• _EXTRAIT DU DOCUMENT_
────

Question d'origine :
S.V.P.
Qui, en quelles circonstances précises et quel jour, le général de Gaulle, alors Pdt de la République, a t il amnistié,et fait libérer, des prisonniers essentiellement politiques, en Mai ou Juin 1968 ?
Si la plupart étaient liés aux événements algériens , du début des années 60, dont certains étaient lourdement condamnés, (protagonistes du petit Clamart,et le célèbre quarteron de généraux de 1961), il y en a eu d'autres, qui n'étaient pas du tout liés à ces événements !.qui donc , au total,a été concerné par cette amnistie ?
Cela a t il joué un rôle, lors de la manifestation gaulliste du 30 Mai, et surtout lors des légistlatives de fin Juin . d'avance ,merci.

────

• _CONTENU DU LISTING_
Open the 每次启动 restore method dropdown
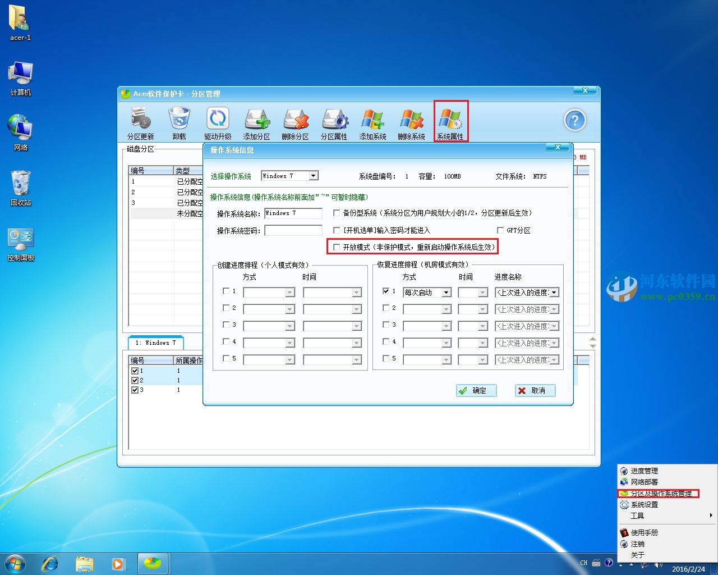pos(446,293)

────

• _CONSIGNE A_
Retapez l'extrait du document depuis « Si la plupart » jusqu'à « Juin . d'avance ,merci. » inclus.
• _CONSIGNE B_
D'après l'extrait du document, quel jour a eu lieu la manifestation gaulliste mentionnée ?
Le listing n'a aucune importance ici.

• _RÉPONSE COMPLÈTE A_
Si la plupart étaient liés aux événements algériens , du début des années 60, dont certains étaient lourdement condamnés, (protagonistes du petit Clamart,et le célèbre quarteron de généraux de 1961), il y en a eu d'autres, qui n'étaient pas du tout liés à ces événements !.qui donc , au total,a été concerné par cette amnistie ?
Cela a t il joué un rôle, lors de la manifestation gaulliste du 30 Mai, et surtout lors des légistlatives de fin Juin . d'avance ,merci.

• _RÉPONSE COMPLÈTE B_
Le 30 mai.